Pada 28 September 2016, karena permasalahan pajak PT EKP tidak dapat diselesaikan Muhamamd Haniv, Direktur Utama PT Bangun Bejana Baja Rudy Prijambodo Musdiono menyarankan Rajamohanan menemui Handang yang jabatannya dianggap lebih tinggi di Ditjen Pajak untuk meminta bantuan menyelesaikan persoalan STP.

Rajamohanan meminta bantuan Arif terkait penyelesaian masalah pajak PT EKP dengan mengirimkan dokumen-dokumen tersebut melalui WhatsApp yang diteruskan Arif ke Handang.

Handang menyanggupi permintaah itu, mengatakan "Siap bpk, bsk pagi saya menghadap beliau bpk.
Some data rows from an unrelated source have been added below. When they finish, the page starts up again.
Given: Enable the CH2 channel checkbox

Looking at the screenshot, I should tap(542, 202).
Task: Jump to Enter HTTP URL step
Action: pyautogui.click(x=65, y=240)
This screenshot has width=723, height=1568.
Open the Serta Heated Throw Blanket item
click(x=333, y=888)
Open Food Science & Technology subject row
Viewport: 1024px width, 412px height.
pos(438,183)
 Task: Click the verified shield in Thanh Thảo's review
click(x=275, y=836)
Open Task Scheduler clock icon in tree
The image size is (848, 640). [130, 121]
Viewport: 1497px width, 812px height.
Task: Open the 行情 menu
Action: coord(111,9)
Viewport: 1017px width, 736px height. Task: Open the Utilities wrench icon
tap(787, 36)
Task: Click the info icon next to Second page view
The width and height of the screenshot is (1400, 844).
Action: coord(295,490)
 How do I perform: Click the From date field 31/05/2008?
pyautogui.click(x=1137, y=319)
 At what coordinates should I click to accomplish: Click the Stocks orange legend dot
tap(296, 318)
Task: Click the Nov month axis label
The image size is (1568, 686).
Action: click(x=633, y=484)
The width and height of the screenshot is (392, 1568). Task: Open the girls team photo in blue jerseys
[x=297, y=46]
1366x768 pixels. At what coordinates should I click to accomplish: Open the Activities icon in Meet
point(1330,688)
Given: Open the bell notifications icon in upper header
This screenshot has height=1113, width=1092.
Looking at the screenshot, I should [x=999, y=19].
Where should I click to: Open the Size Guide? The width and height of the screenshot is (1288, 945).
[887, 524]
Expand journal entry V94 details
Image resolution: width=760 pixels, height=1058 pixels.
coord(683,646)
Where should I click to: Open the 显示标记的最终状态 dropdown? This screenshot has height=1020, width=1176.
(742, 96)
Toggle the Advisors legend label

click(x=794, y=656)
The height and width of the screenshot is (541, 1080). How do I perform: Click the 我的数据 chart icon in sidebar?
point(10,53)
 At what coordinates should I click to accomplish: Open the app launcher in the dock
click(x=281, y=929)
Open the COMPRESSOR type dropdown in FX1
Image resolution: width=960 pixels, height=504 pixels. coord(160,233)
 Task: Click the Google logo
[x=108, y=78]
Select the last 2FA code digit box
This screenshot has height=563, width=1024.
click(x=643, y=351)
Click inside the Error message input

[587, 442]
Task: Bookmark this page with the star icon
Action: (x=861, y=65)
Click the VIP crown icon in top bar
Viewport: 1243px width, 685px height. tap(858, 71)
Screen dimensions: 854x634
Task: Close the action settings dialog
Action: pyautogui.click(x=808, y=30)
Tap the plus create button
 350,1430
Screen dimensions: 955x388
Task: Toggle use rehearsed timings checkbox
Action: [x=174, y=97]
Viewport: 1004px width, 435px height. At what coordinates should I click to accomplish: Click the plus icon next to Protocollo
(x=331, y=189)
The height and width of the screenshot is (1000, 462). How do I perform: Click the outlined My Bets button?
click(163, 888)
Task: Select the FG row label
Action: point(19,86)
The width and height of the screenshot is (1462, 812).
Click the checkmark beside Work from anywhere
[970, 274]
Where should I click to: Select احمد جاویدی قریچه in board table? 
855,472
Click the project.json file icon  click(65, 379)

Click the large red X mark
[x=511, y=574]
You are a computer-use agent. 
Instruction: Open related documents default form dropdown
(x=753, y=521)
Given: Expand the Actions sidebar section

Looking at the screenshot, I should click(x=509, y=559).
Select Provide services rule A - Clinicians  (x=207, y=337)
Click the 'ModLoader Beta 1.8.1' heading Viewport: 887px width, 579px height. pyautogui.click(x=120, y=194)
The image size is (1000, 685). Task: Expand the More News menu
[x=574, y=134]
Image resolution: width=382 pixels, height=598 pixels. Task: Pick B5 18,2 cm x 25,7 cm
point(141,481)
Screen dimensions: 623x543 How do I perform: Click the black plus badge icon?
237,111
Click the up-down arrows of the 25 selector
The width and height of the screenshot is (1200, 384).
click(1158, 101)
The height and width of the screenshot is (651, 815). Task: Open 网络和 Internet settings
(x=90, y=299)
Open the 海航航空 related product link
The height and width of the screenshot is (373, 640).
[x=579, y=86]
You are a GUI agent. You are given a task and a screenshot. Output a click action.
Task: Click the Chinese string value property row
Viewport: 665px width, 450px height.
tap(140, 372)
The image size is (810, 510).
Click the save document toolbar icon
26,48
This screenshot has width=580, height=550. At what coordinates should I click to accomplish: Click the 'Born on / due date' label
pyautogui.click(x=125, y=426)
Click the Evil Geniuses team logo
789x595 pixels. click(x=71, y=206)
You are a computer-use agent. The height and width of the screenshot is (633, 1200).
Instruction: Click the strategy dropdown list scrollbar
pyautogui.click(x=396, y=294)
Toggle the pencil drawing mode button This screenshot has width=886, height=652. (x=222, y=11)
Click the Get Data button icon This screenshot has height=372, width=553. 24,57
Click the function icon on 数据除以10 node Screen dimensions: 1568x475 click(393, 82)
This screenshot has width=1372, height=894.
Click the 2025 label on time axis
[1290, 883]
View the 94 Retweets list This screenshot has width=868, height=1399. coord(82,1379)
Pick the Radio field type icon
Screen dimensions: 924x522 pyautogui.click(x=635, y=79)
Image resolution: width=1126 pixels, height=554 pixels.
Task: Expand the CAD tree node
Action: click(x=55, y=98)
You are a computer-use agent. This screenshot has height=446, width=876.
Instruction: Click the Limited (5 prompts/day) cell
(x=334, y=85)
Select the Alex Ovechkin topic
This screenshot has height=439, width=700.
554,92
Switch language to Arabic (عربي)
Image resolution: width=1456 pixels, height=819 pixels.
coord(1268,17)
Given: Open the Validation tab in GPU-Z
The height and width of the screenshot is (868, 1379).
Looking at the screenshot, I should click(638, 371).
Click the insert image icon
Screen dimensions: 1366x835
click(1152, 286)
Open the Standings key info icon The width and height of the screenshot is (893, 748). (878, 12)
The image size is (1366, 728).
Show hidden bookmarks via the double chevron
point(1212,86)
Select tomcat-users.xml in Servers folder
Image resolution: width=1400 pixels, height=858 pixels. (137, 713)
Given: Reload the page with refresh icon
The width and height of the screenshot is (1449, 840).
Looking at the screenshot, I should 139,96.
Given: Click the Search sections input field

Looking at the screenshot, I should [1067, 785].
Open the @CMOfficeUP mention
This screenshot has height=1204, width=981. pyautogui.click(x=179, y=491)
Segera sy khabari bpk".

Pada 4 Oktober 2016, atas arahan Ken Dwijugiasteadi, Muhammad Haniv memerintahkan Jhonny Sirait membatalkan surat pencabutan pengukuhan PKP PT EKP, sehingga KPP PMA Enam mengeluarkan surat Pembatalan Pencabutan Pengukuhan PKP PT EKP.

Pada 5 Oktober Rajamohanan menemui Handang dan meminta bantuan untuk menangani masalah PT EKP lainnya. Handang menyarankan Rajamohanan menyelesaikan STP lebih dulu.

Handang pun meminta kepada Kepala Bidang Pemeriksaan Penagihan Intelijen dan Penyelidikan Kanwil DJP Jakarta Khusus, Wahono Saputro, membantu penyelesaian masalah PT EKP dengan membuat pertemuan pada 20 Oktober 2016 antara Rajamohanan, Wahono dan Handang di Nippon Khan Hotel Sultan.

"Dalam pertemuan tersebut Rajamohanan menjanjikan akan memberikan uang dengan jumlah 10 persen dari total nilai STP PPN senilai Rp52,36 miliar, dan setelah negosiasi disepakati uang yang diberikan oleh terdakwa kepada Handang dibulatkan menjadi Rp6 miliar," kata jaksa Ali Fikri.

Uang Rp6 miliar itu sudah termasuk uang untuk Muhammad Haniv selaku Kepala Kantor Wilayah DJP Jakarta Khusus, yang atas nama Direktur Jenderal Pajak menerbitkan surat keputusan tentang pembatalan surat tagihan tanggal 06 September 2016 masa pajak Desember 2014, dan pembatalan surat tagihan tanggal 06 September 2016 masa pajak Desember 2015 atas nama PT EKP yang diterima Rajamohanan pada 7 November 2016.

Atas dakwaan itu, Handang tidak mengajukan nota keberatan.

"Setelah kami berunding dan mendengarkan dakwaan baik dari terdakwa dan penasihat hukum tidak mengajukan eksepsi," kata pengacara Handang, Soesilo Ariwibowo.

Sidang perkara itu dilanjutkan 25 April dan menghadirkan tiga-empat orang saksi.